The essence of this liberal vision is concisely stated in Chapter 57: “The more restrictions and limitations there are, the more impoverished men will be … The more rules and precepts are enforced, the more bandits and crooks will be produced. Hence, we have the words of the wise [ruler]: Through my non‐action, men are spontaneously transformed. Through my quiescence, men spontaneously become tranquil. Through my non‐interfering, men spontaneously increase their wealth.”
That passage, written more than 2,000 years before Adam Smith’s call for a “simple system of natural liberty”, is a reminder that China’s legacy is not the commands of Mao Zedong Thought but the freedom of Lao Tzu Thought.
Although Lao Tzu did not have a fully developed theory of the spontaneous market order, he clearly recognised the importance of limited government and voluntary exchange for the creation of wealth.
The corruption that plagues China today stems from too much, not too little, intervention.
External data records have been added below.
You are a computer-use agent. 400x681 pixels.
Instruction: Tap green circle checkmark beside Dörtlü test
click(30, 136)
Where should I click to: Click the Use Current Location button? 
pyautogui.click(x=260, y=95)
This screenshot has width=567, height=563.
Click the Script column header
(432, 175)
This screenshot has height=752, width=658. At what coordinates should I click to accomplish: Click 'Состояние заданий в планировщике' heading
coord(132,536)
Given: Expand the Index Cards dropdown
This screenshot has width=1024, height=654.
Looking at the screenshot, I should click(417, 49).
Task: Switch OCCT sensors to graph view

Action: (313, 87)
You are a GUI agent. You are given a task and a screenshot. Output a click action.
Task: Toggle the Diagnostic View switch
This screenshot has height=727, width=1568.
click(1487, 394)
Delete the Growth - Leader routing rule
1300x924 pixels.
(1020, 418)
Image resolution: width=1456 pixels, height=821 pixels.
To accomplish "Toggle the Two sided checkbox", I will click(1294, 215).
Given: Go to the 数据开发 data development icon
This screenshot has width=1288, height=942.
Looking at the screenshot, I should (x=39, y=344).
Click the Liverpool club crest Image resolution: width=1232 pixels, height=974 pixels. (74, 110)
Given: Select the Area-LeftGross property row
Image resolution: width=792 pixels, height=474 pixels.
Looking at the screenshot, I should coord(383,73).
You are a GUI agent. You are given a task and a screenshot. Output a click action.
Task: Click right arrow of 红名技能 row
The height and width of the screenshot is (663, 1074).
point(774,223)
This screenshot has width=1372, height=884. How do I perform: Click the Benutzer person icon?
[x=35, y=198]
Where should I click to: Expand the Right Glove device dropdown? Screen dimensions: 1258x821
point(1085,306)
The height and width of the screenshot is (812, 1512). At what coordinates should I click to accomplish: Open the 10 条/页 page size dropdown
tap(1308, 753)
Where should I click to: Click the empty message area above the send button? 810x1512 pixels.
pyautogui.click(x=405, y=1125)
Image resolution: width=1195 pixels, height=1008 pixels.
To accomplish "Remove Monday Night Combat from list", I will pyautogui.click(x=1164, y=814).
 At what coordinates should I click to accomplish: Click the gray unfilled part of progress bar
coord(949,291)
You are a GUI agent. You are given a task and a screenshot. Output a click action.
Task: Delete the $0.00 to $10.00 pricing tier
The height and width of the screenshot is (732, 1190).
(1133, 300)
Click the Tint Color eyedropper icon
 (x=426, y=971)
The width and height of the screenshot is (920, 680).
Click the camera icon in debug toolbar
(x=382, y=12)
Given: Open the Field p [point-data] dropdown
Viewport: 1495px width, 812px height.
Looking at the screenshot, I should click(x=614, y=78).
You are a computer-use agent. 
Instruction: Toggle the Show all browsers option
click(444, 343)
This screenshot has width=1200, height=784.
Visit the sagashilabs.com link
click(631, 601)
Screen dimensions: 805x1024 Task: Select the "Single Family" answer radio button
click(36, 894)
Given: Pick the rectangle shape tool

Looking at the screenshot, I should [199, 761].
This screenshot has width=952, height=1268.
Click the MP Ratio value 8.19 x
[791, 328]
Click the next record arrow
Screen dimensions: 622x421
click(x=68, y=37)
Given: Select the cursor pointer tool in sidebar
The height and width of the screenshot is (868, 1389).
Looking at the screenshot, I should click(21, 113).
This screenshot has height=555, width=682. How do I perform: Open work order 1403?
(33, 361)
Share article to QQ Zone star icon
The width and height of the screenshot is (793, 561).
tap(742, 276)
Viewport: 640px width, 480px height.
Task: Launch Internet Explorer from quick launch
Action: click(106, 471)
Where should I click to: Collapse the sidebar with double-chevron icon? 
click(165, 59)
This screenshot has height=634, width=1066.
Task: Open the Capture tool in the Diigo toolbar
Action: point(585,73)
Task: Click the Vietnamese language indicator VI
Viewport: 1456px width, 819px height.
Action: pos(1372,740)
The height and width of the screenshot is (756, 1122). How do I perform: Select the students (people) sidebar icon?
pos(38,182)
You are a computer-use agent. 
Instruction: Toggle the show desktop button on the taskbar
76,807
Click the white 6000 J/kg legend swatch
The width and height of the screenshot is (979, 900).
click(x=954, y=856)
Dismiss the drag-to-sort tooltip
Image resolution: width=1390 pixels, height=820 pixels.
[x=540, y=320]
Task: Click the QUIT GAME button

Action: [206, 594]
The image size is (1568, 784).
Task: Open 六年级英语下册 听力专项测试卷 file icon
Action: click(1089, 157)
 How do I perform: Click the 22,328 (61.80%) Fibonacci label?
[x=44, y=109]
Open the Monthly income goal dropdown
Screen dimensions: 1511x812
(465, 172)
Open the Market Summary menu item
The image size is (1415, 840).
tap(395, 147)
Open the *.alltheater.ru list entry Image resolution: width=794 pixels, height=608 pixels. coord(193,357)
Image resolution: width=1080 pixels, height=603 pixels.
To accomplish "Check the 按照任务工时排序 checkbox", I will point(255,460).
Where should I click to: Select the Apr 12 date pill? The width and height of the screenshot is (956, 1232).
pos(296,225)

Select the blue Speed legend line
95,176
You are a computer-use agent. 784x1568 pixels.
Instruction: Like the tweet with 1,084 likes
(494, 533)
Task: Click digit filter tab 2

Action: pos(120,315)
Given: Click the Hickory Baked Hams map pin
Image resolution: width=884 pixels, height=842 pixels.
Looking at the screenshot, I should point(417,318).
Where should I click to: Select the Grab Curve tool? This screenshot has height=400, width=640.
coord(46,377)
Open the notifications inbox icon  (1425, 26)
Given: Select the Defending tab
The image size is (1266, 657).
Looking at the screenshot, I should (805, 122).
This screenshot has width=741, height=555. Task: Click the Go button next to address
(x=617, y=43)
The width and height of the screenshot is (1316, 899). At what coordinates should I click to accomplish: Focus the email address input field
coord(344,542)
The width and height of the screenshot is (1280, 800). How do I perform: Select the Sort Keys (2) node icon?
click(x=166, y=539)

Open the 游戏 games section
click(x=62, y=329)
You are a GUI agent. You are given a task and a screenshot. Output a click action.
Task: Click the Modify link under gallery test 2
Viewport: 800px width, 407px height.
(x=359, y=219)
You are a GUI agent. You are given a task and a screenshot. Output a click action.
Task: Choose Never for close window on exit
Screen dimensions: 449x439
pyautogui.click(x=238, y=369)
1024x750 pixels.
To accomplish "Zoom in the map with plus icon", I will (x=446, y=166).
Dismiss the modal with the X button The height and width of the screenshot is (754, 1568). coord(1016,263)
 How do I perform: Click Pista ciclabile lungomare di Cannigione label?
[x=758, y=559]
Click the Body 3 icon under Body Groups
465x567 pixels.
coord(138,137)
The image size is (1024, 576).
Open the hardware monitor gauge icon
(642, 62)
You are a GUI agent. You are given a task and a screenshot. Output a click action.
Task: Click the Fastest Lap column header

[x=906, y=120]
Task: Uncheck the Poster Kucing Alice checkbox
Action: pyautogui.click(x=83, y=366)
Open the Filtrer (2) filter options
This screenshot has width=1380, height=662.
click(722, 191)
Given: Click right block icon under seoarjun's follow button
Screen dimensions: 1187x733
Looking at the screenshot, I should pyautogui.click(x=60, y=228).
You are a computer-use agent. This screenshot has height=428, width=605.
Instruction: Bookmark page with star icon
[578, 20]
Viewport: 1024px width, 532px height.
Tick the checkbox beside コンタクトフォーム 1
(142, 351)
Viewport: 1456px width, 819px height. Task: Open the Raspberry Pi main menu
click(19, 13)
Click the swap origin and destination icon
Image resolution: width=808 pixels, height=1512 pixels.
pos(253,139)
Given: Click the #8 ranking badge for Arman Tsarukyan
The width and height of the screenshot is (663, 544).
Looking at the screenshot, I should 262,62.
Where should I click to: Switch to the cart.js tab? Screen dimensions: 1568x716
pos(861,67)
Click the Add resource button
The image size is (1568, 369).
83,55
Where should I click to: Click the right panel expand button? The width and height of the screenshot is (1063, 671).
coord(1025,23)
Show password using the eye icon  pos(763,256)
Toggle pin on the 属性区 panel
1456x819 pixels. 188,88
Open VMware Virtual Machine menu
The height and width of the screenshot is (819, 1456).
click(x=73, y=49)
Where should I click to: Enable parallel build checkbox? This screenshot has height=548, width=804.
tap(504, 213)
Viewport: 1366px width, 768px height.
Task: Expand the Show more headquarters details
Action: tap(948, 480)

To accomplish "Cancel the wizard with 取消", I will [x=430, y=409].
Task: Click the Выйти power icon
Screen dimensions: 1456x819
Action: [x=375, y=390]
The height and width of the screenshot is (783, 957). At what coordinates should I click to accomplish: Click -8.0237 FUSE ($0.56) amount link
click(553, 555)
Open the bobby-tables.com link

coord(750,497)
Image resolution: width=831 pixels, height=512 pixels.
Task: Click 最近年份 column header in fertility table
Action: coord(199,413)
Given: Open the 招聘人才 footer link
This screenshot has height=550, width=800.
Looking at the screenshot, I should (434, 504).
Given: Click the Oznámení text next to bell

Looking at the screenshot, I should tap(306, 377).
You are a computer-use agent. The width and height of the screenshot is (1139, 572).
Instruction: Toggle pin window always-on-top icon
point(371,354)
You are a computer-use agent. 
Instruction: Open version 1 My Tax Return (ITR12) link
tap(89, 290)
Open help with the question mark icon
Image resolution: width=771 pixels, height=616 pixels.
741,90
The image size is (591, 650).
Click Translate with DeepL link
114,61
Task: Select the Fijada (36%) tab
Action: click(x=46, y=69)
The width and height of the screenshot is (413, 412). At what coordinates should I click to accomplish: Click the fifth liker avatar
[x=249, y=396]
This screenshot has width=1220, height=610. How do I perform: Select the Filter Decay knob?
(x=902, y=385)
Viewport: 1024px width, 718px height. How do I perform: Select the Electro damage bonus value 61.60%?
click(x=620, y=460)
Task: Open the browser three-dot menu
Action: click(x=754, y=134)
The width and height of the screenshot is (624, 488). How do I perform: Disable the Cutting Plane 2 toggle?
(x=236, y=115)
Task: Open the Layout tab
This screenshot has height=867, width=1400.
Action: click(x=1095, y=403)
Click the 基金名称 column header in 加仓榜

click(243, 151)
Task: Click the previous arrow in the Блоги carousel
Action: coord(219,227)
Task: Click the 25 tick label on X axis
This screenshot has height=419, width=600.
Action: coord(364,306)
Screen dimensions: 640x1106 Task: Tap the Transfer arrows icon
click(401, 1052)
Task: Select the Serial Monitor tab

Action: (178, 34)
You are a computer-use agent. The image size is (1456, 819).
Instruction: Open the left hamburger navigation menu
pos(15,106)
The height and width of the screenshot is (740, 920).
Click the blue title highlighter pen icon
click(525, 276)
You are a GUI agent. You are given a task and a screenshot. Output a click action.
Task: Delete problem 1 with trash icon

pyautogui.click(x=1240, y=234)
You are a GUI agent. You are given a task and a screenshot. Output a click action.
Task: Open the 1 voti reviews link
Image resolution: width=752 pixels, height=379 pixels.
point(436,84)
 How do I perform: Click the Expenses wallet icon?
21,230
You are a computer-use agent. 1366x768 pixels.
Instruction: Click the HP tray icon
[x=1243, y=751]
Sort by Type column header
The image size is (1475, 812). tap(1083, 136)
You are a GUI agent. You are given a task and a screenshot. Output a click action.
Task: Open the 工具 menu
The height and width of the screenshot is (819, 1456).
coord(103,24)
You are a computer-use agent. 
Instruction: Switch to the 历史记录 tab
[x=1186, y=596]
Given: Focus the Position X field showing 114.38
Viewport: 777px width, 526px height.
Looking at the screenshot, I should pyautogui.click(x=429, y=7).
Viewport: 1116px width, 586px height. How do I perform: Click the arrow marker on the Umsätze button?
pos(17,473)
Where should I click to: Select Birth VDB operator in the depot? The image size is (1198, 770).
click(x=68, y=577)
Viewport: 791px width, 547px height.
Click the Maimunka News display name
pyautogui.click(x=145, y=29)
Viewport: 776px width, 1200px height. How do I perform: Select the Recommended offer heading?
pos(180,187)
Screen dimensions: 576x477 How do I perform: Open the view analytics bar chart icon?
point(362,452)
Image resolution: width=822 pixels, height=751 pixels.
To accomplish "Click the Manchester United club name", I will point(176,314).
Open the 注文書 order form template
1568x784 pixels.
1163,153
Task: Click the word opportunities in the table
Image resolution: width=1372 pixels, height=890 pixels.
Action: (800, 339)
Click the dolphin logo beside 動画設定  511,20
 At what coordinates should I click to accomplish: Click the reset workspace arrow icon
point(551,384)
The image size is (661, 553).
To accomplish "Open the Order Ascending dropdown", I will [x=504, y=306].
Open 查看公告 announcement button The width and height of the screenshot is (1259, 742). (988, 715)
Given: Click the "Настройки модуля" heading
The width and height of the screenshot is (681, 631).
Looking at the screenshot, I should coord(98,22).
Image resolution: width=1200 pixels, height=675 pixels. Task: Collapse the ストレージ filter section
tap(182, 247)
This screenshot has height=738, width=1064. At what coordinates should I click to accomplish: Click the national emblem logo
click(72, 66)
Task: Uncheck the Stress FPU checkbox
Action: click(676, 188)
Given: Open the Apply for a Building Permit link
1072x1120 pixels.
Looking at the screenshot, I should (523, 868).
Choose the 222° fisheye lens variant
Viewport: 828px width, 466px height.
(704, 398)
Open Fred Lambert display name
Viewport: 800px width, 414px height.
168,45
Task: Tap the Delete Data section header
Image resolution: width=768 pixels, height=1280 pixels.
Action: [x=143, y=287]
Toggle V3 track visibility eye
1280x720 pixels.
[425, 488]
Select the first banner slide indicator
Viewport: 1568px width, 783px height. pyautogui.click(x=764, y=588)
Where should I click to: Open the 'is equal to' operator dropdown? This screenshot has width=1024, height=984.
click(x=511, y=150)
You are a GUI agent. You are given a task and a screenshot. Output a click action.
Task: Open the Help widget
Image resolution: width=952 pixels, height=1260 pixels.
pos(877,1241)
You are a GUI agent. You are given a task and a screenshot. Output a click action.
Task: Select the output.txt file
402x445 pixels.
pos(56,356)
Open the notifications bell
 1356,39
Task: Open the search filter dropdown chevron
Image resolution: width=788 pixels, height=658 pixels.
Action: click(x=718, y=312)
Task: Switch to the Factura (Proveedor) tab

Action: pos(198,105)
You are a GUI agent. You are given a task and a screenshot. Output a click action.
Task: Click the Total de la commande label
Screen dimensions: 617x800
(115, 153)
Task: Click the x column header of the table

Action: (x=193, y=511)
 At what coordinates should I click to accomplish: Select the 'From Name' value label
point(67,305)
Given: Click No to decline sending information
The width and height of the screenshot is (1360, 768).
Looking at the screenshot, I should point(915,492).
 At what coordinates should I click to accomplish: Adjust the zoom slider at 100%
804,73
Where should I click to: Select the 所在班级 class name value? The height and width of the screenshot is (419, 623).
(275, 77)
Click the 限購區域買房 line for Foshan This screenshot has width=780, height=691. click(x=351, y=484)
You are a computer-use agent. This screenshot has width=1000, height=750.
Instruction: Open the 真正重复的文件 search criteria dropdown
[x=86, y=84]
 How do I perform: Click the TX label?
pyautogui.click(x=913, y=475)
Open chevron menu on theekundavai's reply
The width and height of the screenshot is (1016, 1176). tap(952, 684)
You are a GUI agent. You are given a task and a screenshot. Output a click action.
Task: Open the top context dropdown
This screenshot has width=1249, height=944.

When people are free to choose within a system of just laws that protect life, liberty and property, then social and economic harmony will occur naturally. Top‐down planning cannot impose spontaneous order; that can evolve only from decentralised market processes.
Good government must be in harmony with each person’s desire to prosper and expand the range of choice. By emphasising the principle of non‐intervention, Lao Tzu also recognised that when government leaves people alone, then “without being ordered to do so, people become harmonious by themselves”. He thus understood, at least implicitly, that central planning generates social disorder by destroying economic freedom.
Disorder arises when government oversteps its bounds — when it overtaxes and denies people their natural right to be left alone to pursue their happiness, as long as they do not injure others.
Mao’s disregard for private property and human rights still haunts China. Conflicts between developers and farmers over land‐use rights are causing social turmoil today. Hong Kong’s motto — “small government, big market” — is in tune with Lao Tzu Thought. His advice to China’s early rulers is pertinent today: “Governing a large country is like frying a small fish. You spoil it with too much poking”.
Freedom requires some boundaries or rules if it is to be socially beneficial and not lead to chaos. Lao Tzu understood the need for rules but, unlike later liberals, did not develop the ideas of private property and freedom of contract that underpin a market‐liberal order.
China’s present leaders are calling for a “harmonious society”, but this is impossible without widespread freedom and a rule of law that limits the power of government to the protection of people and property. They could learn much from the teachings of Lao Tzu and the legacy of liberty that his precepts embody.